A história às vezes tem essas coisas, os personagens fazem parte dela, representados por diferentes atores, em diferentes épocas e lugares, eles assumem papéis que estão sempre presentes naquela grande comédia que acompanha eternamente a humanidade. É Caifás que condena injustamente alguém para sustentar um sistema social, econômico, político ou religioso, que privilegia alguns em detrimento do povo, a quem afirma servir e cuidar, mas do qual covardemente se aproveita. São aqueles que, com grandes discursos, encantam os ouvidos de seus amigos, inclusive das multidões cegas, entregadas na defesa de uma causa que nada tem a ver com eles.
É Pilatos que lava as mãos, quem cai fora e não age, embora saiba perfeitamente que sua negligência está contribuindo para que a injustiça prevaleça. É Judas quem entrega o amigo, quem pensa que o outro pode ser usado quando estivermos interessados e vendido quando isso nos traz um lucro maior. Existem muitos personagens que aparecem nas histórias da Paixão com os quais poderíamos nos confrontar, em um exercício de contemplação que nos conduza a descobrir e refletir sobre nossas atitudes em relação a situações presentes na história e em nossas vidas.
Além de cada personagem específico, todos eles têm que nos referir a Jesus e sua maneira de olhá-lo. Crucificado, sem poder sentir a proximidade dos mais próximos, sua experiência nos leva à de muitos que hoje continuam a ser crucificados, mas também àqueles que ao pé da cruz se perguntam as razões de algo que não tem resposta, porque há coisas que, no curso da história, acontecem. Eles nos ensinam a ter novos olhares da realidade e a entender, aos poucos, embora não seja algo facilmente assumido, que os inocentes também morram.
Nesta Sexta-feira Santa, somos chamados a suplicar a Deus diante do sofrimento dos inocentes, para ajudar a entender aqueles que sofrem, que eles não estão sozinhos. Esse sentimento de solidão é uma tentação que sempre ameaça os pensamentos daqueles que vivem momentos de angústia, que até saíram da boca daquele que implora na cruz porque pensa que Deus o abandonou. Mas nunca podemos esquecer que temos como Pai um Deus que acompanha seus filhos, que nunca nos abandona e que sempre oferece sua mão para nos ajudar a sair do buraco, especialmente quando parece que estamos afundando e não há como voltar atrás.
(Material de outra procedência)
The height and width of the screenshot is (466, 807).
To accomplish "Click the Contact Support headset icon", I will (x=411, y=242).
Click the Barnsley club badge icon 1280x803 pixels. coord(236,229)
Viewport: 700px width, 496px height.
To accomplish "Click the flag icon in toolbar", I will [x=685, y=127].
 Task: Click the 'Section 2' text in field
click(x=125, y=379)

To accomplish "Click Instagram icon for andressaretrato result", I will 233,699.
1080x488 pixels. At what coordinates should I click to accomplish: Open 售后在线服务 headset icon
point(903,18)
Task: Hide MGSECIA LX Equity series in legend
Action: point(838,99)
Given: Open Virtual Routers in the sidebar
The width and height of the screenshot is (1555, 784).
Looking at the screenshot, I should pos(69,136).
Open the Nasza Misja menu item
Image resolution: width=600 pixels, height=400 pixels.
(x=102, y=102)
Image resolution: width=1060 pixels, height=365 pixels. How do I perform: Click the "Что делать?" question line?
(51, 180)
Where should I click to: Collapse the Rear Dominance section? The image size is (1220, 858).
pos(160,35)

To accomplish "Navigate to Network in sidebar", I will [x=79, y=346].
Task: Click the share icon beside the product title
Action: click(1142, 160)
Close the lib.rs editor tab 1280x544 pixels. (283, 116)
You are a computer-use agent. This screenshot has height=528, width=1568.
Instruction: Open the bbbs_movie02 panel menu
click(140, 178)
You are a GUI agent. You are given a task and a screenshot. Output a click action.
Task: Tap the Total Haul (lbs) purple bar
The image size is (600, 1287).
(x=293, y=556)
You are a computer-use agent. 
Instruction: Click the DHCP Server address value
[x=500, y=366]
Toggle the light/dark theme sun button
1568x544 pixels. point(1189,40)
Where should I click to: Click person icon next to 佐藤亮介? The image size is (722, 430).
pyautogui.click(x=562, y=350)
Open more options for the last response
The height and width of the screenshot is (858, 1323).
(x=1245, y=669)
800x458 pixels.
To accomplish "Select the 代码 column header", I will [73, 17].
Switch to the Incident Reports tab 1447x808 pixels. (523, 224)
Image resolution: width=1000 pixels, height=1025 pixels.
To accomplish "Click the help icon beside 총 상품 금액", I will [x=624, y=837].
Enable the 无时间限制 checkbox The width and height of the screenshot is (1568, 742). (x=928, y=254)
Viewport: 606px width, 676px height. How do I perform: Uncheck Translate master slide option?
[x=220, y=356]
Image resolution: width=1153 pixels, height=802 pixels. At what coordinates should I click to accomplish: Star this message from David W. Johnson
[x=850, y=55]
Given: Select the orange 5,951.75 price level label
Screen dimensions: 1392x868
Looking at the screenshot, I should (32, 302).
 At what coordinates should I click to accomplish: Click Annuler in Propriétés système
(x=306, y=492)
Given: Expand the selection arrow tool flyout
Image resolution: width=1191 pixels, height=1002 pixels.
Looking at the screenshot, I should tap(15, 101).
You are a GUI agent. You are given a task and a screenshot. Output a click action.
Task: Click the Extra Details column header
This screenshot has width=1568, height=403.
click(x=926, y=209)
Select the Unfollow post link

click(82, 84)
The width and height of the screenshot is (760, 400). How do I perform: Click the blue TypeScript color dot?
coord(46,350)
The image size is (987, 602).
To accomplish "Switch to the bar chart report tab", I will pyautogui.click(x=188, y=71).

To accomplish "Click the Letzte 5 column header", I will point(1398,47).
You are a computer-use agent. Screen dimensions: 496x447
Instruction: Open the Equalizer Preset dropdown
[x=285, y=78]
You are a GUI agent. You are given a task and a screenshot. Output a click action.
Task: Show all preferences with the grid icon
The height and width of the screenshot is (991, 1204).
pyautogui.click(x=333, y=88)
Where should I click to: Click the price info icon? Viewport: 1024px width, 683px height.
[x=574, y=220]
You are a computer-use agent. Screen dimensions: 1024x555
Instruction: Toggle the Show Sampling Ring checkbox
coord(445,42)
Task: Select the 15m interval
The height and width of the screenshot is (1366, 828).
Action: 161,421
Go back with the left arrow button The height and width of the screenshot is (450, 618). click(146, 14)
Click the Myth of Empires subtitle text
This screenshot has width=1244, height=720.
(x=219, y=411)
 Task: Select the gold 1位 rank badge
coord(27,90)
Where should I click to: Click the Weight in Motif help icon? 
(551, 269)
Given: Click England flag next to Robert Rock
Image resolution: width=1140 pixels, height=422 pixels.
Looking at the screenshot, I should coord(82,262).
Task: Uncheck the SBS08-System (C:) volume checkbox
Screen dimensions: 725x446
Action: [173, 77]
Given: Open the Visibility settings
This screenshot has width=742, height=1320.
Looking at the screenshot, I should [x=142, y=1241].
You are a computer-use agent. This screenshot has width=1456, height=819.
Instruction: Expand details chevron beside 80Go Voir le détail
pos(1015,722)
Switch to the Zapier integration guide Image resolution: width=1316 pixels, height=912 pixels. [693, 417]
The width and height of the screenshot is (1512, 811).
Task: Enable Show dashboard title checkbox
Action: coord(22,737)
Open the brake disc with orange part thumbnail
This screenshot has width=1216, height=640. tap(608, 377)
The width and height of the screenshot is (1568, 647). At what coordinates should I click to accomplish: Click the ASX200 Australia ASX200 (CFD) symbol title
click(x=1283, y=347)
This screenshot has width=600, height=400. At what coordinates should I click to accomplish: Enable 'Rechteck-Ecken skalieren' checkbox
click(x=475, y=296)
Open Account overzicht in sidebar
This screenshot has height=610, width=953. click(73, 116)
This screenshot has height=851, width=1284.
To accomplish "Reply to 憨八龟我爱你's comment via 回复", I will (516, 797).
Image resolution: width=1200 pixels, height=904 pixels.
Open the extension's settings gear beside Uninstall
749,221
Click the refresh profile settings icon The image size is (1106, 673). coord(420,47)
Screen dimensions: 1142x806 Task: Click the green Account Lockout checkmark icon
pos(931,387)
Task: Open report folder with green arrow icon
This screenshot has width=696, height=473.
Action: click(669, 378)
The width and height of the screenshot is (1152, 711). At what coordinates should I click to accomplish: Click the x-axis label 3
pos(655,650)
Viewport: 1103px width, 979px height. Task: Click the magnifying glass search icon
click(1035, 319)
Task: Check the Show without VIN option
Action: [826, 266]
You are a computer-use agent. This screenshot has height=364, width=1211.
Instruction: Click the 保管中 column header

A fé é o que sempre nos permitirá descobrir, mesmo em situações em que parece que apenas a dor está presente, que Deus acompanha a vida daqueles que sofrem. Mas também somos atores decisivos para a realidade mudar e para que as estruturas da morte, presentes por ação ou omissão, desapareçam. O compromisso individual e coletivo é um elemento fundamental para a vida triunfar, para o Reino de Deus avançar e para entendermos que a Cruz é caminho de Salvação.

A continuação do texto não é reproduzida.